At the highest end, there's Mogami cables, but we don’t feel there's much benefit to cables that plush. A better compromise is something like the Ernie Ball Flat Angle Patch Cable or Fender Angled Jack Patch Cable, which are still premium, but not excessively so. In the case of the Ernie Ball, they also come in a pancake version, ideal for tighter pedalboards.
Best patch cables: Product guide
There's not a lot to say about this cable. Like Planet Waves' larger offerings, it's solidly built, and the stealth black aesthetic is to the point. They're shielded to reduce noise, and are made in the USA.
This three-pack option is affordable enough that you could wire up a smaller pedalboard cheaply. All three cables in the pack are the same length, but Planet Waves also offer longer right-angle-to-right-angle patch cables up to a length of 3 feet.
They even offer a double-ended jack for the very tightest of spaces, but beware – we've found this kind of inline connector to be prone to breaking.

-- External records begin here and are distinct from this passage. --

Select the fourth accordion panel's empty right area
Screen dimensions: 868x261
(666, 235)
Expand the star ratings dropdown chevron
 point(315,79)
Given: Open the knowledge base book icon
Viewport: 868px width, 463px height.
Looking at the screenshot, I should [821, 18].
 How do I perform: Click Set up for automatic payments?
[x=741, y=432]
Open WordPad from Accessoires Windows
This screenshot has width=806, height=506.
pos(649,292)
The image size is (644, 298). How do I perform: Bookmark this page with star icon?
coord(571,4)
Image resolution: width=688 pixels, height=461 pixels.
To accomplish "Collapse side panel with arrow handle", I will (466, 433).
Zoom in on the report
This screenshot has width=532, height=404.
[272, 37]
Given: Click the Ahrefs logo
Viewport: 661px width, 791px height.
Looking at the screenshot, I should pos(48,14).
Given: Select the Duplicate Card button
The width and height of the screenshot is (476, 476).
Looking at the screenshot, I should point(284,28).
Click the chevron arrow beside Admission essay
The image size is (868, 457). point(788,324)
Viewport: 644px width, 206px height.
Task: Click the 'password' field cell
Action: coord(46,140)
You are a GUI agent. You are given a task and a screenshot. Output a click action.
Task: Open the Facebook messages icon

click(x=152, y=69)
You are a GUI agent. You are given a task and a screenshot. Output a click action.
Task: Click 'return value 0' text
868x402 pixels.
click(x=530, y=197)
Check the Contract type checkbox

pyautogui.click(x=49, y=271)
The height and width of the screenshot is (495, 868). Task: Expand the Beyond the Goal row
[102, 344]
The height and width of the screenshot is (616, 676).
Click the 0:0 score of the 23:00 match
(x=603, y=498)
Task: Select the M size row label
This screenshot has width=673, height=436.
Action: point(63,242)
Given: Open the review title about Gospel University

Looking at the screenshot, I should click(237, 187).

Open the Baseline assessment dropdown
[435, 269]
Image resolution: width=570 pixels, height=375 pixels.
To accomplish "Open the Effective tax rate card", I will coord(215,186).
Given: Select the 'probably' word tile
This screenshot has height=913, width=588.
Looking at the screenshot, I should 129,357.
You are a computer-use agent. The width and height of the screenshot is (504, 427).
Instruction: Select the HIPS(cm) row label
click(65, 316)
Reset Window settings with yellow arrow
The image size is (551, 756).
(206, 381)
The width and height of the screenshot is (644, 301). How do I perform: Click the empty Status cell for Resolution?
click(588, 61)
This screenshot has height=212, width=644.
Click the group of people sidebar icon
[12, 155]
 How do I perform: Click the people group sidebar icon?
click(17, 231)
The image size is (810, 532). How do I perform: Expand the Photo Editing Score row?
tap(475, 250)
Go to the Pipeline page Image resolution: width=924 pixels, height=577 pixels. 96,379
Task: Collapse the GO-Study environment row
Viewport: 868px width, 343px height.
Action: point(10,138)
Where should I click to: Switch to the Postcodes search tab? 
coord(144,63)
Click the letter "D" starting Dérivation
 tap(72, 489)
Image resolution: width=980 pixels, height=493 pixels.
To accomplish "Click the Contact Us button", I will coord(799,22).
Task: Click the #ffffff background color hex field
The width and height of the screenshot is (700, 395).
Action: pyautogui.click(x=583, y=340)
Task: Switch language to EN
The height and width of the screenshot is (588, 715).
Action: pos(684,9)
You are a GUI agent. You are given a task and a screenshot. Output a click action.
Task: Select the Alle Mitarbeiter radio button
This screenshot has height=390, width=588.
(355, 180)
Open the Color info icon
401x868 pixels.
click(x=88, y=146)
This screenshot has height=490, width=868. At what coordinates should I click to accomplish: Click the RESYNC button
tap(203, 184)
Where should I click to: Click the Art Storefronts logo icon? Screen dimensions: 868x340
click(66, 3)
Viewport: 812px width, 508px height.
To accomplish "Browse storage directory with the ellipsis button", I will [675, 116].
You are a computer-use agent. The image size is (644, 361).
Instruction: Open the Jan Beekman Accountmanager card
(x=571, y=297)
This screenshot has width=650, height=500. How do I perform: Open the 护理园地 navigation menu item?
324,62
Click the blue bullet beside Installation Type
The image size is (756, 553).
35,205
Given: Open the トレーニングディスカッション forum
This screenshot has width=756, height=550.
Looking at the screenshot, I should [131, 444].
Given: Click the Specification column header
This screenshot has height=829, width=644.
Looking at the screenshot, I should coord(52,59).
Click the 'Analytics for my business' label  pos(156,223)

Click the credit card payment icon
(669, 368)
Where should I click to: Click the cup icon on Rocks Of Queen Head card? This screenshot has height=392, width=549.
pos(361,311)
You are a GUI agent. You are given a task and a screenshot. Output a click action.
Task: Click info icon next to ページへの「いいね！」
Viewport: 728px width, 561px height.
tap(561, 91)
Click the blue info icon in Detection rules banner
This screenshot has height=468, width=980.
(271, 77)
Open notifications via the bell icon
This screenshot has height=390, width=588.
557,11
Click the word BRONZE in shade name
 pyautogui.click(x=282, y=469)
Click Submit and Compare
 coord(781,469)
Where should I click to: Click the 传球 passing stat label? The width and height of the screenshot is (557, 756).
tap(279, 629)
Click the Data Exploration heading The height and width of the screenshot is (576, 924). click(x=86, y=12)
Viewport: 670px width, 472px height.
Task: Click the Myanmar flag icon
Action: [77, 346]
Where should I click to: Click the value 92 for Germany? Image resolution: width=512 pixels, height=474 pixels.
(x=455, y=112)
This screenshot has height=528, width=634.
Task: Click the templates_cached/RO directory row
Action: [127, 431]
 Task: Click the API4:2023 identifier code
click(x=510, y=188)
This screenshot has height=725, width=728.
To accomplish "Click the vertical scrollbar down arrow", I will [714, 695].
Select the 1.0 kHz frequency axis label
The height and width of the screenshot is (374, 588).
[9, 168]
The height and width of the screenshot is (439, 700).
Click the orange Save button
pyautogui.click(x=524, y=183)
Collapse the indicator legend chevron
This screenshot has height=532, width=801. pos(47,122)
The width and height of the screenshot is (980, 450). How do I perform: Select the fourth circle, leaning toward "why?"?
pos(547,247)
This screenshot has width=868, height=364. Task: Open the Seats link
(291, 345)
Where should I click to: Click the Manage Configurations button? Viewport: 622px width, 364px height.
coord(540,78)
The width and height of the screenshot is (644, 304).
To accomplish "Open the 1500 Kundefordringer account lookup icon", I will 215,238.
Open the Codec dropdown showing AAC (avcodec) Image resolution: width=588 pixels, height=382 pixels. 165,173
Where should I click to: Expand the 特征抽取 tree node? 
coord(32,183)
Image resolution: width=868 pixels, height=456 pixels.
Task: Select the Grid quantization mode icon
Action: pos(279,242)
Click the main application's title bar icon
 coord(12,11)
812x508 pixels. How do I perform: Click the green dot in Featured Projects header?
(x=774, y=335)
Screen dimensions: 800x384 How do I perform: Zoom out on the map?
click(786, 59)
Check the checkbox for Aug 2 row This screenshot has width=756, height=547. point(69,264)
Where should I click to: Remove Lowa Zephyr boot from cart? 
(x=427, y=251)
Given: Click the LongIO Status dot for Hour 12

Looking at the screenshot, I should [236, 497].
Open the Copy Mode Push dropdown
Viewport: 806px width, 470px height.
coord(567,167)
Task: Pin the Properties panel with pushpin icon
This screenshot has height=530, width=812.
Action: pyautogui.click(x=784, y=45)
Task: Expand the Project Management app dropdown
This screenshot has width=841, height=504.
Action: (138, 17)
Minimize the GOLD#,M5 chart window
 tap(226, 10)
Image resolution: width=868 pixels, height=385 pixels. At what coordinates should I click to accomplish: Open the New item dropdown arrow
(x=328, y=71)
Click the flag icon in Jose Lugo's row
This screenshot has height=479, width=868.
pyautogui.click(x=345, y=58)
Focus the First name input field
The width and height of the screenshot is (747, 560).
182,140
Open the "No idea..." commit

Where you can get them, the Donner low-profile patch cables are one of the best value options on the market. They have a robust metal pancake jack, and a large pack size of six.
They're copper shielded, with oxygen-free copper for low noise. Donner claims that the polyethylene insulator they use is more heat resistant and durable than using PVC, but we can't recall ever having an issue with insulation sheath damage.
Six packs are available with lengths of either 15cm or 30cm, meaning that all but the longest cable runs should be covered.
For some reason, distribution and availability is spotty for these cables.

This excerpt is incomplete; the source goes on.